Assume to the contrary that the language is regular. Let $p$ be the pumping length given by the pumping lemma. Let $s = 101$. The pumping lemma guarantees s can be broken into 3 substrings, x, y, z such that $|xy| \leq p$ and $y \neq \epsilon$....

Obviously this is where it breaks down, because I haven't given a string that is of at least length $p$ (ie $s = 10^p1$).

Answer 1

I believe what you are missing is Fermat's Little Theorem: If $p$ is a prime and $p$ does not divide $a$, then $a^{p-1}\equiv 1 \mod p$.

I'll give an example application in base 10. Let's assume that 2039 is the prime to which the pumping lemma is applied and the decomposition is 2 03 9. That is the pumping lemma would imply that all strings of the form $2(03)^n9$ denote prime numbers. At least it is true for $n\in\{0,1,2\}$. But without further calculation I know that it fails for $n=28$: The number $N=2030303030303030303030303030303030303030303030303030303039$ is divisible by $29$, which is the number at $n=0$. To see this, observe that $N = 20\cdot 100^{28} + \sum\limits_{0\leq i< 28}30\cdot 100^i + 9 = 20\cdot 100^{28} + 30\cdot\frac{100^{28}-1}{100-1} + 9$ and apply Fermat's theorem. Here, we also use that $29$ does not divide $100-1$.

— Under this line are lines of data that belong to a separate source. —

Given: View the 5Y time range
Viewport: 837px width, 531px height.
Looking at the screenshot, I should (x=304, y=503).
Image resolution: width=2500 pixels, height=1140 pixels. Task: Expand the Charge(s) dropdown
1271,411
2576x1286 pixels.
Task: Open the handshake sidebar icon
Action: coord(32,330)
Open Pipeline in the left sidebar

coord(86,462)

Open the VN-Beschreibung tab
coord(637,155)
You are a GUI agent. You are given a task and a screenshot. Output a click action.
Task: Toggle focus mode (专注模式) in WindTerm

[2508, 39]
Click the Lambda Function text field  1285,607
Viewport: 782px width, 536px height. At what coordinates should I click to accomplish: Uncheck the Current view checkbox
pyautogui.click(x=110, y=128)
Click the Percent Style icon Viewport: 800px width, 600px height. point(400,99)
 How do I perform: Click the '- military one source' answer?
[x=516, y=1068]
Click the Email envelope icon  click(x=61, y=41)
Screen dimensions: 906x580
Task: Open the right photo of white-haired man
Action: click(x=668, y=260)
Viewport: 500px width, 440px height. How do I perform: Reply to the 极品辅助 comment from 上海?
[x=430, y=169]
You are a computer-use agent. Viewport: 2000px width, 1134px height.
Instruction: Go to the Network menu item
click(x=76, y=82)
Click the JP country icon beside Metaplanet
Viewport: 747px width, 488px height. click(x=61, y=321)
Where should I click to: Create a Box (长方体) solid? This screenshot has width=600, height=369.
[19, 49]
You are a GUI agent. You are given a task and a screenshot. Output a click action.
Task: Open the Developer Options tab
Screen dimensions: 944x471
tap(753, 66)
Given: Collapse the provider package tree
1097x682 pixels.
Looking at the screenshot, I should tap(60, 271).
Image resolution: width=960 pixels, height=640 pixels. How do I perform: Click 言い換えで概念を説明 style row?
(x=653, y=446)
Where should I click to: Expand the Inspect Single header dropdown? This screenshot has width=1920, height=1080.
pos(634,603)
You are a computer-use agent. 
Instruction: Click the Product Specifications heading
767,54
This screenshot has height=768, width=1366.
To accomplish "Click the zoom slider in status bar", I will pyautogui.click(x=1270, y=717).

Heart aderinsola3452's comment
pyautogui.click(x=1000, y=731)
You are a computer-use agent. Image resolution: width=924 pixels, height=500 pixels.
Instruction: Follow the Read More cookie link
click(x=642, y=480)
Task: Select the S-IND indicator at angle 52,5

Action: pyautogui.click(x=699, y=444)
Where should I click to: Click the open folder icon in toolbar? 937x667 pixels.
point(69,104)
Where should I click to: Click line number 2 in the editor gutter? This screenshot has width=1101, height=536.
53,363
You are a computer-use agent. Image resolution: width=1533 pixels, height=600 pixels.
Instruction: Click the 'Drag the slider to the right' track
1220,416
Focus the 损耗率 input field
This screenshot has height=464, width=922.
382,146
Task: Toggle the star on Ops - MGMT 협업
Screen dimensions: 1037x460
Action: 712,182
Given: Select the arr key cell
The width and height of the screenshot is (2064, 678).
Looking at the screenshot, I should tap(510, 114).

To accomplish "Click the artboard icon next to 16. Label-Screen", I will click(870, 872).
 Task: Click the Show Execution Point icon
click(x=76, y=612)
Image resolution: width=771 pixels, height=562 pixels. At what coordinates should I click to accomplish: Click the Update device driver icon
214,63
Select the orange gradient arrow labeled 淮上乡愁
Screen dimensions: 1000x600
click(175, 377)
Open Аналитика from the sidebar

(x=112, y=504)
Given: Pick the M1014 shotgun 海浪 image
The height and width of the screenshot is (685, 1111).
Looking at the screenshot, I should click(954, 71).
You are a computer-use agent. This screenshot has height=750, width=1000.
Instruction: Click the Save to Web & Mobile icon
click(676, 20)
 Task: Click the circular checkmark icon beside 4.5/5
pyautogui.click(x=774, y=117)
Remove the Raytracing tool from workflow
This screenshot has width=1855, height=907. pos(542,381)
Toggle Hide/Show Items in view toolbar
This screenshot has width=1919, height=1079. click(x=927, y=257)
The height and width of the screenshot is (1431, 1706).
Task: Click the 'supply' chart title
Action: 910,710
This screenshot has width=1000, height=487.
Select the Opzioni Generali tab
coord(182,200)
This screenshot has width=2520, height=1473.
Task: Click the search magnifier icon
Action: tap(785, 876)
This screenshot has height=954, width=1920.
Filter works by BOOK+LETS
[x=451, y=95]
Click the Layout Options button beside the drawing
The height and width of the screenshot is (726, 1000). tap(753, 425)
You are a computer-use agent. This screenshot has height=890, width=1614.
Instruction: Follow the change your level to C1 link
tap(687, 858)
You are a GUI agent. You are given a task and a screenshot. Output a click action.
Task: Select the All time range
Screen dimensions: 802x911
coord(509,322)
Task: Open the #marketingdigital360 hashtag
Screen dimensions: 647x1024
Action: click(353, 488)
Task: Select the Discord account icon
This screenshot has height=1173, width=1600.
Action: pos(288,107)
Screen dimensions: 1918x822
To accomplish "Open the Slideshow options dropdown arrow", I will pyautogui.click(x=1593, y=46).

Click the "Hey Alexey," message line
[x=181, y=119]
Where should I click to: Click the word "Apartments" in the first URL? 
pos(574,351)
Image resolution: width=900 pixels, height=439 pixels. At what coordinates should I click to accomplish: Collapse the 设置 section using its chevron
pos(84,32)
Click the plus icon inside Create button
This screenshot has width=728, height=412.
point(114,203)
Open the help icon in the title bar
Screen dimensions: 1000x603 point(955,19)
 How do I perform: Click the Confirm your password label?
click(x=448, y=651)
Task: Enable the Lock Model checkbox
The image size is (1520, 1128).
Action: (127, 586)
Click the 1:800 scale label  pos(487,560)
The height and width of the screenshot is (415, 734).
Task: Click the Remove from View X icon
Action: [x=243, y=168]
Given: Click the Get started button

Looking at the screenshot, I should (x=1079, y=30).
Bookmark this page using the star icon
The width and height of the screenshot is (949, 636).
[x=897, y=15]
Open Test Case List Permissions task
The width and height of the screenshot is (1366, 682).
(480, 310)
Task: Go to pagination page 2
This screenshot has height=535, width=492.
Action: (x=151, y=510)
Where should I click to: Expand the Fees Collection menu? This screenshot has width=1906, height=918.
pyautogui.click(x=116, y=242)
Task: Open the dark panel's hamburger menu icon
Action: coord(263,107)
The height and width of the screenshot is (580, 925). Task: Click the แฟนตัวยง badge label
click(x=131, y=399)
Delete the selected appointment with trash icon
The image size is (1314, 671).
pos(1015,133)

I hope from this you are able to solve the exercise.

Answer 2

One way to show that this language isn’t regular is to use the following theorem:

Let $L$ be a regular language over $\Sigma$, and let $c_n = |L \cap \Sigma^n|$. There exists a modulus $m \geq 1$ such that for all $0 \leq r < m$ there exist real $C,\lambda \geq 0$ and integer $k \geq 0$ such that the following asymptotic estimate holds for $n \equiv r \pmod{m}$: $$ c_n \sim Cn^k \lambda^n. $$

In your case, $c_n$ is the number of primes between $2^{n-1}$ and $2^n-1$. According to the prime number theorem, the number of primes up to $2^n$ is asymptotic to $2^n/n \log 2$, and so $$ c_n \sim \frac{1}{\log 2} \left( \frac{2^n}{n} - \frac{2^{n-1}}{n-1} \right) \sim \frac{1}{2\log 2} \frac{2^n}{n}. $$ This contradicts the theorem above.